PROVIDED TEXT -
■ ■ ■
Share a Prayer: Sefirat Ha Omer

Welcome to “Share a Prayer” a quick look at a prayer that is found in our Daily, Shabbat or Holy Day Prayer Service. Often during the course of the service we encounter some real gems that we don’t have time to reflect upon; this will give us an opportunity to select one prayer and take a closer look.

The 49 days between Pesach and Shavuot, are known as the time of Sefirat Ha Omer, the “Counting of the Omer.” In ancient times, on the second day of Pesach the barley harvest was marked by cutting enough sheaves of barley, to make about an Omer of fine flour (about five pounds) which was combined with oil and spices to produce a special wave offering. This inaugurated an agricultural festival that was observed for 49 days until Shavuot, which celebrated the wheat harvest. More significantly, the 49 days of the Omer correspond to the days between Pesach, the holiday of our physical liberation from slavery, to Shavuot, the time of our spiritual liberation stemming from the giving of the Torah on Mount Sinai. It was on Shavuot that we were transformed form a band of escaped slaves to a united nation with common goals and beliefs. Thus, the Omer becomes a period of excitement and expectation; we recall the experience of the children of Israel as they anxiously awaited their close encounter with God – the revelation at Mount Sinai.

For generations this was a joyous period, celebrating both an agricultural event and the anticipation of receiving the Torah. However, following the failed Bar Kochba revolt against the Roman occupation in 135 CE, the Sefirat Ha Omer became a time of mourning and sadness. The Talmud relates that shortly following the Bar Kochba incident, the students of the Great Rabbi Akiva suffered a terrible plague and thousands perished. As a sign of mourning for the students of Rabbi Akiva, one of the greatest of our sages, it became traditional to refrain from holding weddings and other forms of celebration. Some men do not shave, haircuts are not taken and many people will not attend movies, concerts or other forms of merriment.

Miraculously, on the 33rd day of the Omer, known by its Hebrew numeric equivalent – Lamed (30) Gimel (3) or “Lag Ba Omer, the plague subsided. This gave rise to the festive observance of Lag Ba Omer, including the celebration of weddings and the holding of concerts and other musical events. It is customary to have outdoor activities on Lag Ba Omer such as bon fires, field days and picnics. Because Lag Ba Omer is also the anniversary of the death of the Great Talmudic and Kabbalistic sage, Rabbi Shimon Bar Yochai celebrations are often held in his honor, especially at his grave site in the Israeli town of Meiron.
■ ■ ■
DATA -

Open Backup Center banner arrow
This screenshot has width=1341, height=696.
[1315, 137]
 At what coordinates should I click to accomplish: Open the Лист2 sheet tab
■ ■ ■
WORK REQUIRED -
Using the Sefirat Ha Omer text above, answer these:
(a) About how much fine flour did an Omer make?
(b) In what year did the Bar Kochba revolt against the Roman occupation fail?
(c) In which Israeli town is the grave site of Rabbi Shimon Bar Yochai?

CORRECT ANSWER -
(a) About five pounds
(b) 135 CE
(c) Meiron